L’evento, patrocinato dall’Assessorato alla cultura del Comune di Ravenna, intende soprattutto evidenziare quella che la legge istitutiva della Giornata del Ricordo definisce la “più complessa vicenda del confine orientale”, sarà coordinato dal presidente della Sezione, Massimiliano Galanti.

“Il Giorno del Ricordo è una solennità civile nazionale italiana, celebrata il 10 febbraio di ogni anno – ricordano dall’ANPI – . Istituita nel 2004, vuole “conservare e rinnovare la memoria della tragedia degli italiani e di tutte le vittime delle foibe, dell’esodo dalle loro terre degli istriani, fiumani e dalmati nel secondo dopoguerra e della più complessa vicenda del confine orientale”.
Dopo la Prima Guerra Mondiale, in seguito a quella che fu definita una vittoria mutilata, il regime fascista avviò una campagna di italianizzazione forzata dei territori della Venezia Giulia e dell’Istria. Furono cambiati i nomi slavi delle località, furono cambiati d’ufficio i cognomi delle famiglie di origine slovena e croata, nelle scuole e negli uffici pubblici l’unica lingua usata divenne l’italiano. Insegnati e funzionari pubblici di origine slovena e croata furono licenziati. Furono soppressi con la forza tutti gli istituti culturali slavi, così come i giornali e le riviste. I picchiatori fascisti erano costantemente all’opera per far meglio comprendere chi comandava.

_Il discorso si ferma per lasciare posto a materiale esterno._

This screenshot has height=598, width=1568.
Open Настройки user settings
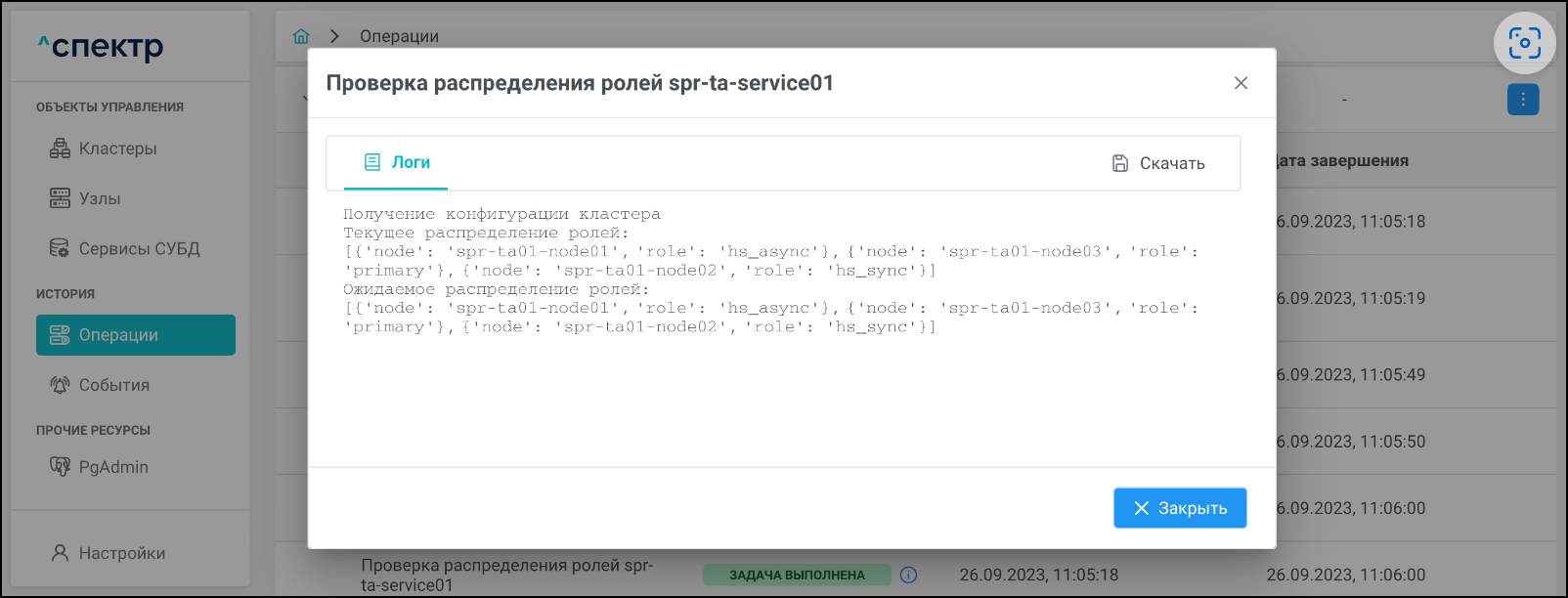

La situazione in quei territori peggiorò ulteriormente con l’inizio del secondo conflitto mondiale e dopo l’invasione del Regno di Jugoslavia, della Grecia, del Montenegro e dell’Albania, con l’appoggio determinante della Germania nazista. Alla resistenza delle popolazioni l’Italia rispose con rappresaglie diffuse, con l’incendio di interi villaggi, con fucilazioni sommarie, affamando interi territori con la requisizione delle scorte alimentari. Migliaia di persone furono deportate ed internate in campi di prigionia dove le fame e le malattie fecero migliaia di morti.
Quando la resistenza jugoslava divenne abbastanza forte da poter contrastare gli eserciti occupanti la repressione si abbatté con ancora più violenza sulle popolazioni inermi cui seguì, a guerra finita, l’inevitabile violenta reazione degli jugoslavi che processarono e giustiziarono gli italiani loro prigionieri che ritenevano colpevoli di crimini di guerra.
Fu quello il periodo dei “massacri delle foibe” ai danni di militari e civili italiani autoctoni della Venezia Giulia, del Quarnaro e della Dalmazia. A tutto ciò seguì l’espulsione di circa 350.000 italiani dal territorio jugoslavo.